Sergei Aksyonov, the Russian governor of Crimea, later said on social media that the road bridge was still intact in one direction, although traffic had been suspended while the damage was assessed. In a later statement, he said that repair work would begin immediately.

Putin has instructed the government to create a state commission to investigate the incident, the Interfax news agency reported, citing Kremlin spokesperson Dmitry Peskov.

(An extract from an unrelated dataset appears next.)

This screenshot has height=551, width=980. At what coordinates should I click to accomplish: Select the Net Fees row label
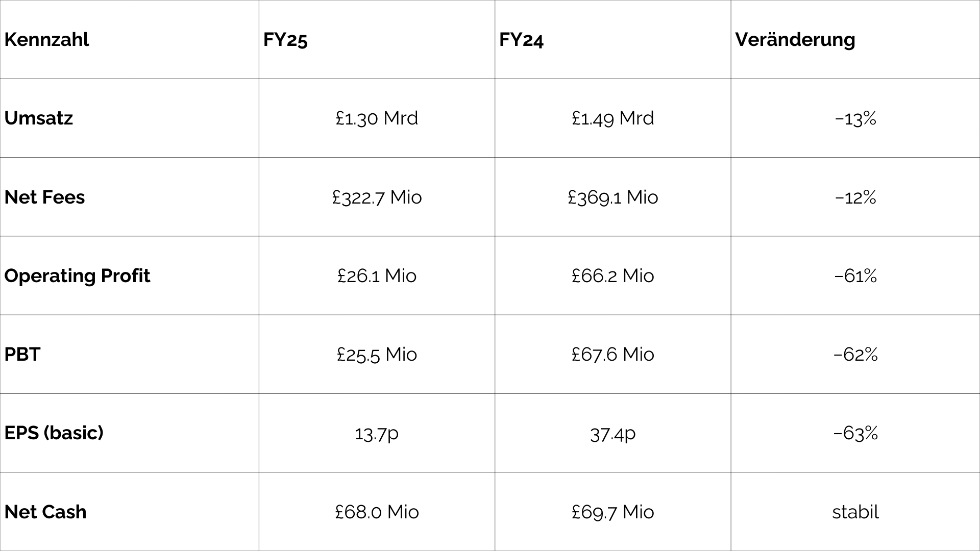click(129, 196)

Asked about how long it would take to repair the bridge, he said there were “no forecasts yet.”

Without directly claiming responsibility for the explosion, Ukrainian officials have been posting gleeful messages to social media about the blast.

Mykhailo Podolyak, an adviser to Ukrainian President Volodymyr Zelenskyy, said it was just “the beginning” in a post on his Twitter account.

“Everything illegal must be destroyed, everything that is stolen must be returned to Ukraine, everything occupied by Russia must be expelled,” he wrote.

The Security Service of Ukraine, in the meantime, said the bridge “beautifully burns,” in a Telegram post.

Russian lawmakers voiced their displeasure at the explosion on Europe's longest bridge that cost $3.6 billion and was opened with great fanfare by Putin in May 2018, four years after the Russian annexation of Crimea. Taking the wheel of a truck, Putin led a convoy of vehicles across it.

Since then the 12-mile structure that runs across the Kerch Strait has provided an essential link to the peninsula.

“An undisguised terrorist war is being waged against us. Moreover, the long-announced terrorist attack on the Crimean Bridge is no longer just a challenge, it is a declaration of war without rules,” Oleg Morozov, a member of the Russian Parliament, told the RIA news agency. “If we remain silent in response and do not give an adequate response, then such attacks will multiply,” he said.

In a separate interview with Ria, Alexander Bashkin, a Russian senator, said Russia “will give an adequate, conscious and, possibly, asymmetric response to this daring blow.”

“Politically it’s a big kick in the guts for Putin the day after his birthday,” Mick Ryan, a military strategist and former major general in the Australian army, told NBC News by phone Saturday. 

“It shows that Russia can’t defend all these provinces that it annexed just recently, including Crimea,” Ryan said.

He also said that the bridge was an important supply route for newly mobilized troops and ammunition and civilian necessities coming into Crimea. Wounded troops and broken weaponry were also transported back to Russia across the bridge, he said. 

The explosion will likely ramp up the pressure on Putin, whose forces have conceded ground in recent weeks as Ukraine liberated formerly occupied eastern towns such as Lyman, in the Donetsk province. This came after successive battlefield failures forced him to announce a partial mobilization at the end of September.

The most profound effect of the explosion would be the psychological impact it could have on everyday Russians watching at home, said Keir Giles, a senior consulting fellow at Chatham House, a London think tank.

“Russia will find it even harder to generate support for the war among the young men it is trying to mobilize to fight it,” he said. “Instead of spinning the facts, they are now spinning out of control.”

The direct operational impact “will depend on the extent of the damage and how much resupply of Crimea can shift to any alternative means of reaching the peninsula,” he said.

Ryan said that the bridge was “a symbol of [Putin’s] takeover of Crimea, and it’s a symbol that Ukrainians are intending to take it back.”